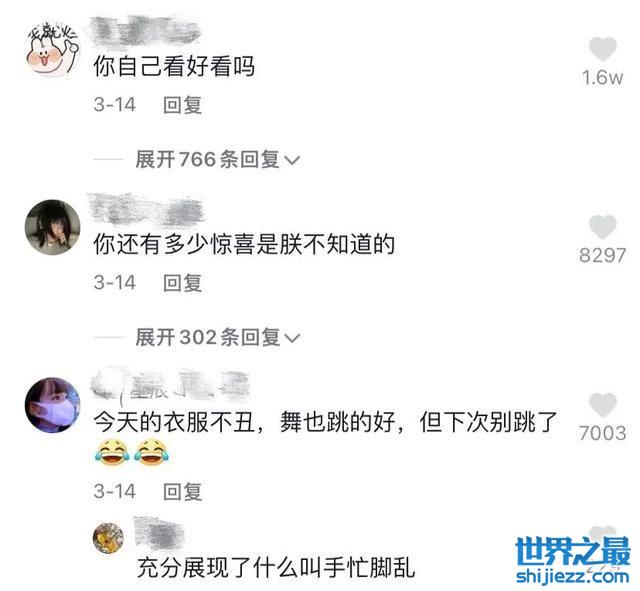This screenshot has width=640, height=591.
Task: Reply to the '你还有多少惊喜是朕不知道的' comment
Action: coord(182,283)
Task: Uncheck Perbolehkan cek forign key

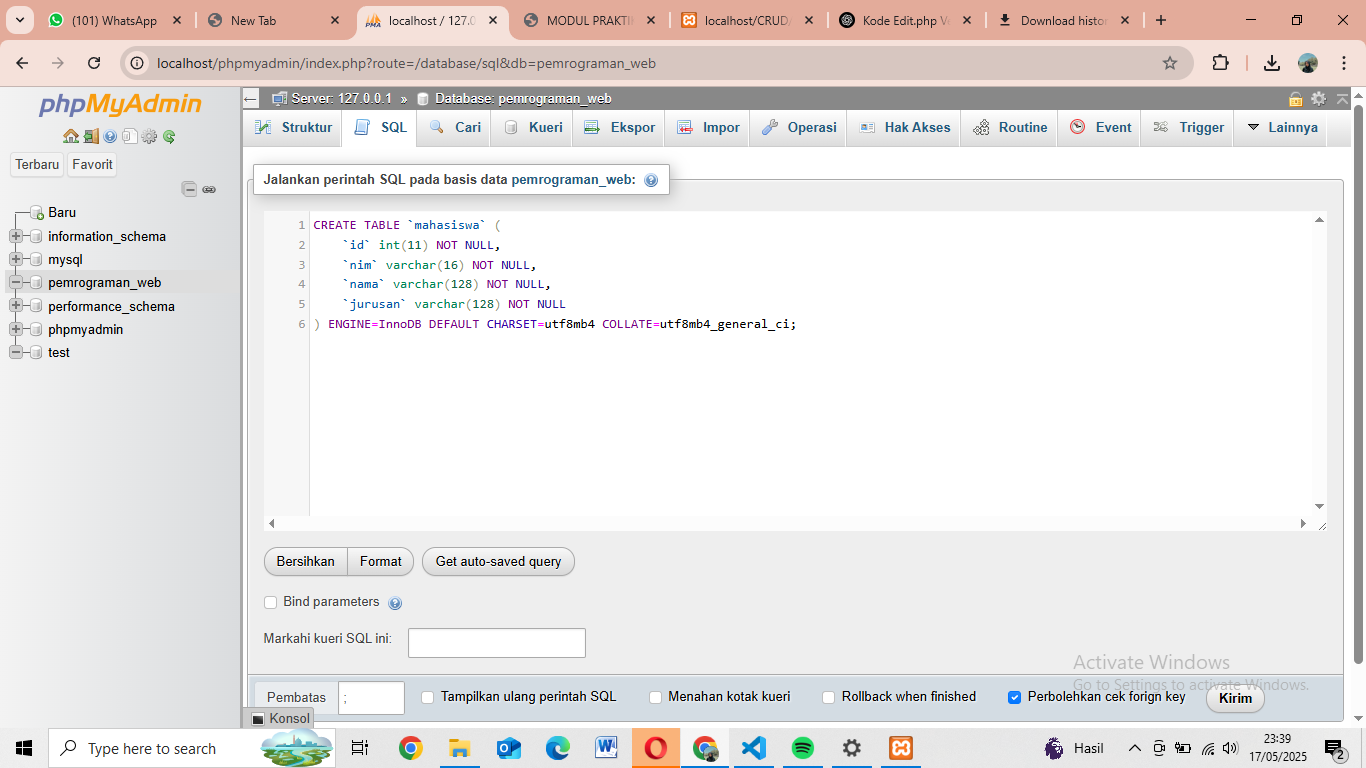Action: (x=1014, y=697)
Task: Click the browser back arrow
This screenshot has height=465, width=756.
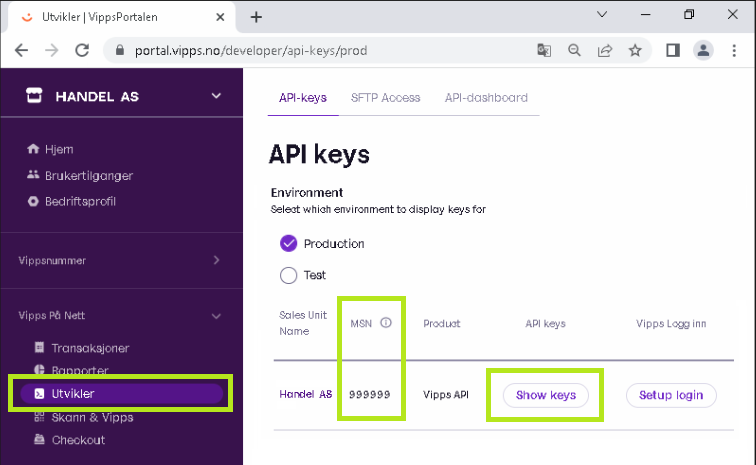Action: 22,50
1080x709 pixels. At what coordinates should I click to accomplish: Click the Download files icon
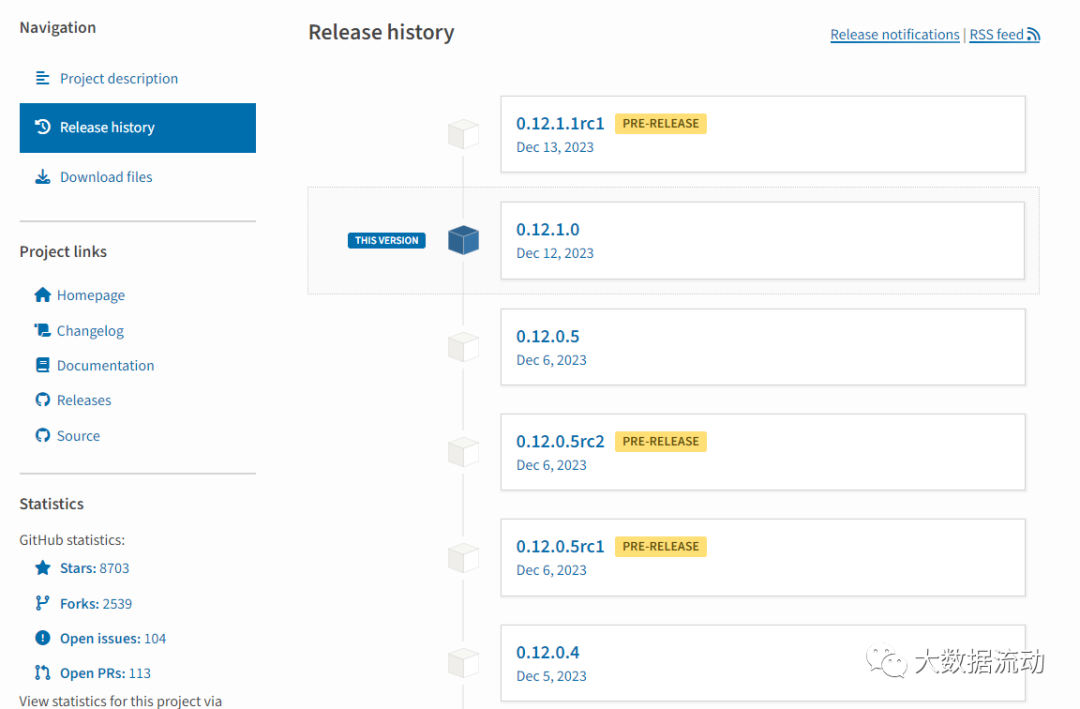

=-=-=

WHAT YOU WILL DO => Write out the lines from the line with "Task: Click the browser back arrow" through the end of the records exactly; do not include pictures or any other lines.

WRITTEN RESPONSE =>
Task: Click the browser back arrow
This screenshot has height=465, width=756.
Action: 22,50
1080x709 pixels. At what coordinates should I click to accomplish: Click the Download files icon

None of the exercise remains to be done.